Thursday, November 22, 2012

Srinivasa Coffee works

This is an interview with the owner of Srinivasa Coffee works on D.V.G.road in Basavanagudi, Bangalore. I reproduce here the story of Gandhi Bazaar as told by him:

"Gandhi Bazaar was created 50 years back. I have been here since the beginning. I grew up in the coffee plantations. I knew everything about coffee, so decided to start this business here. We were six brothers and all of us were in this business. I have had this shop selling coffee for 50 years. Our coffee also goes abroad, America, Muscat, Dubai, Singapore, Bombay, Delhi. Our coffee has also gone to Commonwealth games.

There are fewer and fewer of the older generation now. The business is also less. Many people have moved out. Things have changed so much. Good quality of coffee and condiments is not available any more. Previously, D.V.G. road was called Nagassandra road. Earlier, there were only ten shops. Now, it is completely filled with shops and houses.

—————

## Instructions
• A. Reproduce the part of the coffee shop interview between "Thursday, November 22, 2012" and "to Commonwealth games.", inclusive.
• B. Rewrite the paragraph of the coffee shop interview that begins "There are fewer and fewer" as a short bulleted list, keeping its main facts.
Work only from the coffee shop interview above.

—————

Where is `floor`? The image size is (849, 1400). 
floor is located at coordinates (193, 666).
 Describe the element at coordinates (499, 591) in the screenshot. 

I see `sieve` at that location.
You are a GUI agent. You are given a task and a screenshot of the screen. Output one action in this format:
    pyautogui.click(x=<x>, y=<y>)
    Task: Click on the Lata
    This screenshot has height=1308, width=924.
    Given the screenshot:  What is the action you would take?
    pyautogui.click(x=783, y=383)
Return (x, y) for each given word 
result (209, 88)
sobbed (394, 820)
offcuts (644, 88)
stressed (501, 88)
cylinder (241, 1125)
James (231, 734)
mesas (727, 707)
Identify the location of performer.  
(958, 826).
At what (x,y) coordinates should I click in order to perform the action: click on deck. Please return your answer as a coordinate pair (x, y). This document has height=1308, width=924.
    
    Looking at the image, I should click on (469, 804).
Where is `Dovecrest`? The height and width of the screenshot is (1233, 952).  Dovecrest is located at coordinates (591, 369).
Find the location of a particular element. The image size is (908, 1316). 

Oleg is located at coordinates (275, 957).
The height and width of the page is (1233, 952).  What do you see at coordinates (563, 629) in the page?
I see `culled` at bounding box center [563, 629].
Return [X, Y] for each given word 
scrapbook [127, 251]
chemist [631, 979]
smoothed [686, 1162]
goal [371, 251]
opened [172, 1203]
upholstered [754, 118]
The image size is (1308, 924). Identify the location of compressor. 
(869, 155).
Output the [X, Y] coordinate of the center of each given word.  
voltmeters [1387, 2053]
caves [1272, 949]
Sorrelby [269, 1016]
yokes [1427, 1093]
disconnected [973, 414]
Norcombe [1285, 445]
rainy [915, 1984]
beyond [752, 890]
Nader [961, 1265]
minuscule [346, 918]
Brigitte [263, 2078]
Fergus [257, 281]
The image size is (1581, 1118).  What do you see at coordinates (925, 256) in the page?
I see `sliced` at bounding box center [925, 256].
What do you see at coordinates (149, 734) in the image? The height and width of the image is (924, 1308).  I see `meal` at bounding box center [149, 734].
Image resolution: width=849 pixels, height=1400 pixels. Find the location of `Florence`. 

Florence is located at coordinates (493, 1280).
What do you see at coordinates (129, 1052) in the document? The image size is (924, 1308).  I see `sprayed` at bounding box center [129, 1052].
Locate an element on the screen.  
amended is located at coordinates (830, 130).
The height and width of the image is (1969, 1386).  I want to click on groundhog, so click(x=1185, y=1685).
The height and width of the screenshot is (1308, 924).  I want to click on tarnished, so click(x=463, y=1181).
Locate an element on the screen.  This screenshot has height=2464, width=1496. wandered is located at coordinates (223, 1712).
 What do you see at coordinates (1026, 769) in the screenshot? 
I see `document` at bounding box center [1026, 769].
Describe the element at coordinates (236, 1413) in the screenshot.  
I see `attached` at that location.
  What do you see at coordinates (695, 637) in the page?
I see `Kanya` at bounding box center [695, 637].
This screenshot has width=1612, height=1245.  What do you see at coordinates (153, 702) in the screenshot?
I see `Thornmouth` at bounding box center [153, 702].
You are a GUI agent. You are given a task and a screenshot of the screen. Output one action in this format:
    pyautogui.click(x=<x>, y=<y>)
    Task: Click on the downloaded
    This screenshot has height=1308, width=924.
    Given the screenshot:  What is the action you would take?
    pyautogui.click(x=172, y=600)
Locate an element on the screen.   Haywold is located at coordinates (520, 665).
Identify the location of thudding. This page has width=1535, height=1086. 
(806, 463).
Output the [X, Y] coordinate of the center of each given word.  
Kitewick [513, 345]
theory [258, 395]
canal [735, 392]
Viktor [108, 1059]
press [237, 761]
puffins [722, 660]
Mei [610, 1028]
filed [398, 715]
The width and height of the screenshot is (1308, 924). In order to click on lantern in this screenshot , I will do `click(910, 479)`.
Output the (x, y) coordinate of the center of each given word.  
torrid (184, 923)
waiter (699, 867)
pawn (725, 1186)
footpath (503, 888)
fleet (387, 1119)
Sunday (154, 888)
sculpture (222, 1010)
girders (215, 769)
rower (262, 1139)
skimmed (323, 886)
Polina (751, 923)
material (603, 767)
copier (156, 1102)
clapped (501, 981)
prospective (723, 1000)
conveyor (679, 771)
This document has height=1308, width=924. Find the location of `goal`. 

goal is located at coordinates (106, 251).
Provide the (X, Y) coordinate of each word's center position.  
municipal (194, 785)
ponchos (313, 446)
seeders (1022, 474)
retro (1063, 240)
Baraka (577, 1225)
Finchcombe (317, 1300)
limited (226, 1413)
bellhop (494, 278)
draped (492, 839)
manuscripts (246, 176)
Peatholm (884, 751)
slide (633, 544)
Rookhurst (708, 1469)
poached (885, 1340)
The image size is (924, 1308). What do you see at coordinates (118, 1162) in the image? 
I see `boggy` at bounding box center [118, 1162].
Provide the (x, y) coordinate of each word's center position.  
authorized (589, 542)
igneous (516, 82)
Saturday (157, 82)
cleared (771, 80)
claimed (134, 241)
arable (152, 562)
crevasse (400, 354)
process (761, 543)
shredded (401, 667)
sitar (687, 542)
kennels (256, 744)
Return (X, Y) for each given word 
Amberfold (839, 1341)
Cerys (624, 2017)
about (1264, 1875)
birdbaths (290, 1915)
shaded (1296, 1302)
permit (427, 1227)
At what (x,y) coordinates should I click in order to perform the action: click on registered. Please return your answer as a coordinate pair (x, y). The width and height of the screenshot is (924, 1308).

—————

## Correct answers
• A.
Thursday, November 22, 2012

Srinivasa Coffee works

This is an interview with the owner of Srinivasa Coffee works on D.V.G.road in Basavanagudi, Bangalore. I reproduce here the story of Gandhi Bazaar as told by him:

"Gandhi Bazaar was created 50 years back. I have been here since the beginning. I grew up in the coffee plantations. I knew everything about coffee, so decided to start this business here. We were six brothers and all of us were in this business. I have had this shop selling coffee for 50 years. Our coffee also goes abroad, America, Muscat, Dubai, Singapore, Bombay, Delhi. Our coffee has also gone to Commonwealth games.

• B.
- The older generation is dwindling, and business has declined.
- Many people have moved out, and things have changed greatly.
- Good-quality coffee and condiments are no longer available.
- D.V.G. road was formerly called Nagassandra road.
- It once had only ten shops but is now filled with shops and houses.